→ WORK TO COMPLETE
The lines below starting at the line containing "500 Count Aluminum" and ending at the line containing "Milano (180, 1238)" are to be repeated exactly, with both ends kept and nothing else added.

Records excerpted from a collection:
══════

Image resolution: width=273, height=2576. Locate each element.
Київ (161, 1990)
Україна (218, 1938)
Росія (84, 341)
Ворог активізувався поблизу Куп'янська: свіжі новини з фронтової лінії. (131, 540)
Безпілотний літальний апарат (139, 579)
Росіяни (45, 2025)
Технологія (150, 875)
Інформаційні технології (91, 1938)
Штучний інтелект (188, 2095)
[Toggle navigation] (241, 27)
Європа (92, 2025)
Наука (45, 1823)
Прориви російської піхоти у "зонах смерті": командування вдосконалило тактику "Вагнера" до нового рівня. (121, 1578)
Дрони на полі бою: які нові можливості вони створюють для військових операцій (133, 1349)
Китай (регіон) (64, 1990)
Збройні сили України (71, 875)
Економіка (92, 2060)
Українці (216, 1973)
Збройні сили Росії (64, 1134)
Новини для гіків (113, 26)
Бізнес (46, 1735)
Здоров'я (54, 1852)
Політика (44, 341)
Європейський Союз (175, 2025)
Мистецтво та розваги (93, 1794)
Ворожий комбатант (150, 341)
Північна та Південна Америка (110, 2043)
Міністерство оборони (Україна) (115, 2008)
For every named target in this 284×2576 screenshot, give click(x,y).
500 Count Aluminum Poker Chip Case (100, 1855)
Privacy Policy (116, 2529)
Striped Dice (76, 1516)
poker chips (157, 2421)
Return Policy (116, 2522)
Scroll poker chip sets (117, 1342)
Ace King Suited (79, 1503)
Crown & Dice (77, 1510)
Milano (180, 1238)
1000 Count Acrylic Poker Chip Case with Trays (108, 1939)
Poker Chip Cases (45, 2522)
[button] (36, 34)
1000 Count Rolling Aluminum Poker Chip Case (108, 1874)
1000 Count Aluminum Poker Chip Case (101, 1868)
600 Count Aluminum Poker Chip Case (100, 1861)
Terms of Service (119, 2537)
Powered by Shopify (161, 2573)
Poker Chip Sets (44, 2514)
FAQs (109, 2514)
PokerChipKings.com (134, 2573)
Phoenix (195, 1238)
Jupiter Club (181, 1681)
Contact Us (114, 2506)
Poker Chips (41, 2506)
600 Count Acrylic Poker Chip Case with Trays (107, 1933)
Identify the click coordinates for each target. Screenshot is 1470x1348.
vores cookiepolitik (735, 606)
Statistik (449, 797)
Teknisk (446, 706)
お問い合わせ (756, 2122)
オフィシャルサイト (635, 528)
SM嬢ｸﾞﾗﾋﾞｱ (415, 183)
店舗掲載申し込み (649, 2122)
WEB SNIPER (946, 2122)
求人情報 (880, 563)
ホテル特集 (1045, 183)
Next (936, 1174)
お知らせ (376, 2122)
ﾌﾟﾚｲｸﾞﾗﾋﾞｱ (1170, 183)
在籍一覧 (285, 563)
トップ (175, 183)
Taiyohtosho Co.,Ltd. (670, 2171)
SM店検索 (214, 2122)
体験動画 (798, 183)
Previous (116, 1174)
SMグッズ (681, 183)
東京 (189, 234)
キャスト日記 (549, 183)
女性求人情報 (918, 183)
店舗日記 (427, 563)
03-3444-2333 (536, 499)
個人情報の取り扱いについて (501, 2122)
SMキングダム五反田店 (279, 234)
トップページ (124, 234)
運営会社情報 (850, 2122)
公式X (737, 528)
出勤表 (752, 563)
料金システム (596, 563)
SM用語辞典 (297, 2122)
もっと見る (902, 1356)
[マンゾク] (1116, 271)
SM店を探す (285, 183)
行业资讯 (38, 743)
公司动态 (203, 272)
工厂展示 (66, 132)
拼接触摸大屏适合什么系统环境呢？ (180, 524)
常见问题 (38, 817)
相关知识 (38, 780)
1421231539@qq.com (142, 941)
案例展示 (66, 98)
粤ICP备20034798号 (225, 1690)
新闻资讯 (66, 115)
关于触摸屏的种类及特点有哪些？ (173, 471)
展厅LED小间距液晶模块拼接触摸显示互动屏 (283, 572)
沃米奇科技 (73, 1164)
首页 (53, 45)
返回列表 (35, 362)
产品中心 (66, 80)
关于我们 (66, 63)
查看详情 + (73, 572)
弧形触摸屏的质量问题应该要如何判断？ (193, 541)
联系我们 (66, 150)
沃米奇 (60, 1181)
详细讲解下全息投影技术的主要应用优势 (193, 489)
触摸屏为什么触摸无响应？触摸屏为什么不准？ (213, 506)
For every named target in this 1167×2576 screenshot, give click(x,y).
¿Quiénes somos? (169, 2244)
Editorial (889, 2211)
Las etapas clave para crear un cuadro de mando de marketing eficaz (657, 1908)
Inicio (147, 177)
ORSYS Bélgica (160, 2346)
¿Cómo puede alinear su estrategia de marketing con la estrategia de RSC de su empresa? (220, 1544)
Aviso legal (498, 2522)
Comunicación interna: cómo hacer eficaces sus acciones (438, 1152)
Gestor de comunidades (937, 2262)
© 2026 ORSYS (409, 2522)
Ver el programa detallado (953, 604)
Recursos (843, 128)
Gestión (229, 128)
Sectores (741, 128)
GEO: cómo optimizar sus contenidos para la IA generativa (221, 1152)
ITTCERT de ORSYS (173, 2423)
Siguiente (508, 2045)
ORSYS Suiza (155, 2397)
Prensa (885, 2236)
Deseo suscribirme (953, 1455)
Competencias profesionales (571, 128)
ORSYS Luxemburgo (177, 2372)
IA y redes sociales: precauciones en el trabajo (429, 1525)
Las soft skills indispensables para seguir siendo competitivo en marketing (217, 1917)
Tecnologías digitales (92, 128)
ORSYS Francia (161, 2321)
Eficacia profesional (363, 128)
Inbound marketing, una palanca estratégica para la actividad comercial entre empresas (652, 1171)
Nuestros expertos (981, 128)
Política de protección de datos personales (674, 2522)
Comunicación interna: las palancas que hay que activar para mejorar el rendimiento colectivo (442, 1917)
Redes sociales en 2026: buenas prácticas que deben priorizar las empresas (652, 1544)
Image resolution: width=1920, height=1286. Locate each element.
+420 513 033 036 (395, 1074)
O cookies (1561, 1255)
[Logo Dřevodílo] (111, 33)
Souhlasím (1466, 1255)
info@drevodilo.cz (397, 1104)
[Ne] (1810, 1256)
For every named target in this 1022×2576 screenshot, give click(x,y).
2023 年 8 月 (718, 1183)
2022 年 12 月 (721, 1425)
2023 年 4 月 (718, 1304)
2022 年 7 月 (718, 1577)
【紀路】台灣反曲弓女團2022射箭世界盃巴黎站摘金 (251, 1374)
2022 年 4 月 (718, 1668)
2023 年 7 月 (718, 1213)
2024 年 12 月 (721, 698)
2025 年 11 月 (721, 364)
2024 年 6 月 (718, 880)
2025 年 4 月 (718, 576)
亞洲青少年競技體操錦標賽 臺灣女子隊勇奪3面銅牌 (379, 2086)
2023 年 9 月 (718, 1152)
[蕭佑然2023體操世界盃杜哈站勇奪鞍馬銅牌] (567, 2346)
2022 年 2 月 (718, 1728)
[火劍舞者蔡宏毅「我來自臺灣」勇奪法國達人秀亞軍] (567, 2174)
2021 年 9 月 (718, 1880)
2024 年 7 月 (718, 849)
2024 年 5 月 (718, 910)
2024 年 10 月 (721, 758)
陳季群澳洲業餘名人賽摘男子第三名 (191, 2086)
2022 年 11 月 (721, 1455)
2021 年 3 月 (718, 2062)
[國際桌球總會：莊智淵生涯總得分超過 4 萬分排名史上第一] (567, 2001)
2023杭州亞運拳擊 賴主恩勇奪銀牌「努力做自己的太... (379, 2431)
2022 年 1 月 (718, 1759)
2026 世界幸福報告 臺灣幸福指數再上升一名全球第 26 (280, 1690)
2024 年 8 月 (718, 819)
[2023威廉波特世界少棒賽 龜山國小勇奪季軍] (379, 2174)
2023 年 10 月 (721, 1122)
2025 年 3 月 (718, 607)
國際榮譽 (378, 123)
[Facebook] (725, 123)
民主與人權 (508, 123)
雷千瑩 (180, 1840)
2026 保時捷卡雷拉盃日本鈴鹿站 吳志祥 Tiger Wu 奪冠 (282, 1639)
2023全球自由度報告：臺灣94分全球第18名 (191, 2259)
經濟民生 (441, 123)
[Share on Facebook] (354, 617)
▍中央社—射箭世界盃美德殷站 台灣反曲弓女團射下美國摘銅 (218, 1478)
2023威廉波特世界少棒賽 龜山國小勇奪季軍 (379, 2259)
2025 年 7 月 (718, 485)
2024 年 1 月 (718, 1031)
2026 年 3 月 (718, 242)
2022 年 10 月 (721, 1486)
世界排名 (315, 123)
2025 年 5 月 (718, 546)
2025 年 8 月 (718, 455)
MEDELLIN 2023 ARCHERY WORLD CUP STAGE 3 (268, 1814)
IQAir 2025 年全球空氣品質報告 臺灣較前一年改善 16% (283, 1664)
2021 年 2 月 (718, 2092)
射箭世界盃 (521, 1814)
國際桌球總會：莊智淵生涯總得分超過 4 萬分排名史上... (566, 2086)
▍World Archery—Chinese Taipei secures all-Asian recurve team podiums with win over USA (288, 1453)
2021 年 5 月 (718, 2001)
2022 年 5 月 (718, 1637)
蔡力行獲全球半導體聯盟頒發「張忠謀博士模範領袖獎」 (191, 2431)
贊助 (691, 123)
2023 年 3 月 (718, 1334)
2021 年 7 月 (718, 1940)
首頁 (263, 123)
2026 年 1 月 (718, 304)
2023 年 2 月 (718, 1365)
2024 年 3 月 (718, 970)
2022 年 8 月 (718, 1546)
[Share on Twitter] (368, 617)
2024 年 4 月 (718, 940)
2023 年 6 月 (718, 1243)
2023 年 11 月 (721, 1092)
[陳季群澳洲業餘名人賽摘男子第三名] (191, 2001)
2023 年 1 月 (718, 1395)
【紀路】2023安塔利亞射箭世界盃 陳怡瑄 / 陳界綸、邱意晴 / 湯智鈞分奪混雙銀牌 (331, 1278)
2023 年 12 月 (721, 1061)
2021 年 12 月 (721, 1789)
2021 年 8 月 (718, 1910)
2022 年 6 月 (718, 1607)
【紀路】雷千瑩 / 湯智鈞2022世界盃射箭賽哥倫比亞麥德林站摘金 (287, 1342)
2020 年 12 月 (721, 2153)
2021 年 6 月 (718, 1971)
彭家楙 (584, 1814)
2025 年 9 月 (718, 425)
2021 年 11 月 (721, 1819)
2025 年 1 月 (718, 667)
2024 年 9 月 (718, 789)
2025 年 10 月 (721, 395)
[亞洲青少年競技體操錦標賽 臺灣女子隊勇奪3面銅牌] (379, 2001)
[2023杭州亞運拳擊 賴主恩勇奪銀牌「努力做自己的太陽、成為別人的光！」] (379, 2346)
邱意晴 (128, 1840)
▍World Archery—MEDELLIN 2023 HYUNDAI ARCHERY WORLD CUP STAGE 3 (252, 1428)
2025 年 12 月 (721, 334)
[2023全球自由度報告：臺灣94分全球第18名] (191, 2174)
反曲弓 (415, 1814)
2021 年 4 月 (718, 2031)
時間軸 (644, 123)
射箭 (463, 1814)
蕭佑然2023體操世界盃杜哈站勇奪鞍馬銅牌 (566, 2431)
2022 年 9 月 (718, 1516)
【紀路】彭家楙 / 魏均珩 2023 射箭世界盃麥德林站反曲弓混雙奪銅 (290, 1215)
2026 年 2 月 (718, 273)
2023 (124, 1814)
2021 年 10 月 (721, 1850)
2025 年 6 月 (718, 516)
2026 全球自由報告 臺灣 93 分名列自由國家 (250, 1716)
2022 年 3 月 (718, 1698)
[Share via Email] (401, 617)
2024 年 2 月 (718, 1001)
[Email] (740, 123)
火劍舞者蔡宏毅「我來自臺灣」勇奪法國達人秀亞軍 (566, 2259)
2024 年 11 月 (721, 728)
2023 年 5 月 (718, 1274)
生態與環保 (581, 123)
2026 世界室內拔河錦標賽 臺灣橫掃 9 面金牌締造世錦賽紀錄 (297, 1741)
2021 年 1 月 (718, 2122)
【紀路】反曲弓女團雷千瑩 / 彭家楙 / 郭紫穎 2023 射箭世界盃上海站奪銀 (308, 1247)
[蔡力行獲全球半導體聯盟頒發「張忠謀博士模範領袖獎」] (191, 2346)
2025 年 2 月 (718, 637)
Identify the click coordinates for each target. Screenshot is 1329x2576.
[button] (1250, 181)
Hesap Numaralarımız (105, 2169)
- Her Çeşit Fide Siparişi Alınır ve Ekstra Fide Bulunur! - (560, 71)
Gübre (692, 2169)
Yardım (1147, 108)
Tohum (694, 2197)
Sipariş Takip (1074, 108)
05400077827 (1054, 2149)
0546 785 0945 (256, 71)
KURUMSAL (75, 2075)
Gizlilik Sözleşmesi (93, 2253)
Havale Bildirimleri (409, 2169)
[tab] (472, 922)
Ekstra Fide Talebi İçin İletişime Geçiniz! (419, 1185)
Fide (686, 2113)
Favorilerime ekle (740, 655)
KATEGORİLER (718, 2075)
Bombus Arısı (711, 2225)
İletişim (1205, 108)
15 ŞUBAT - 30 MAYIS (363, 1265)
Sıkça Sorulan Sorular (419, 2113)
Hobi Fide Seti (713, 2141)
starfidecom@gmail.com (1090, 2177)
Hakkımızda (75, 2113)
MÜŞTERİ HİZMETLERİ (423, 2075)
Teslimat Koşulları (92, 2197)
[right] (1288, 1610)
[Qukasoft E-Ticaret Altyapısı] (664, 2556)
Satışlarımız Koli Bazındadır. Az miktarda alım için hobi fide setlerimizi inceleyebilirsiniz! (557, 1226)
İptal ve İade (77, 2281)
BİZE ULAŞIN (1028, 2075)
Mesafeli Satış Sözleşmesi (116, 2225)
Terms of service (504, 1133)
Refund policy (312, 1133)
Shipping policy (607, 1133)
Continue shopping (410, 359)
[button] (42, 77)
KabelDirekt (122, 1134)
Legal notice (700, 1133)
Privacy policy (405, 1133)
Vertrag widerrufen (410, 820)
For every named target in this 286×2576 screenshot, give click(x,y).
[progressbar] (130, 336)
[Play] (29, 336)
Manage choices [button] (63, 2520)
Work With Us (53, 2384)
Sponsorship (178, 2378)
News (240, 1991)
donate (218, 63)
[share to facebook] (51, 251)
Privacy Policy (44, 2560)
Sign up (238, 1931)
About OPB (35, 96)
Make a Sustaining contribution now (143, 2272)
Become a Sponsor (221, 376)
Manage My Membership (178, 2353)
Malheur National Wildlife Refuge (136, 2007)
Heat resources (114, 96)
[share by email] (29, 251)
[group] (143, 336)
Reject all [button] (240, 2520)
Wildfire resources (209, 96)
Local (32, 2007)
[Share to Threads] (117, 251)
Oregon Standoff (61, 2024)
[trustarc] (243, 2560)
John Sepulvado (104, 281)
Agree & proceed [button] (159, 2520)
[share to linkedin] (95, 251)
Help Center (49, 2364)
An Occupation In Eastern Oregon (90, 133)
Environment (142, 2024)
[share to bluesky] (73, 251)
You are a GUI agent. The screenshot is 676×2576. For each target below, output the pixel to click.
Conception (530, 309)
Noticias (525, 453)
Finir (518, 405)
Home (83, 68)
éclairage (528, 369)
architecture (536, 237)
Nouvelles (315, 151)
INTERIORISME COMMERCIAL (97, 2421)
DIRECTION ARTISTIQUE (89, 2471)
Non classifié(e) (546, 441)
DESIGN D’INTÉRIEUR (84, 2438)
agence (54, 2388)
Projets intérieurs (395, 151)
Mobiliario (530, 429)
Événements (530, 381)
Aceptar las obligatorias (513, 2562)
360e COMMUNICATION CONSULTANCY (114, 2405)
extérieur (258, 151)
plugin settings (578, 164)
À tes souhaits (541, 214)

══════

→ EXERCISE RESULT
500 Count Aluminum Poker Chip Case (100, 1855)
Privacy Policy (116, 2529)
Striped Dice (76, 1516)
poker chips (157, 2421)
Return Policy (116, 2522)
Scroll poker chip sets (117, 1342)
Ace King Suited (79, 1503)
Crown & Dice (77, 1510)
Milano (180, 1238)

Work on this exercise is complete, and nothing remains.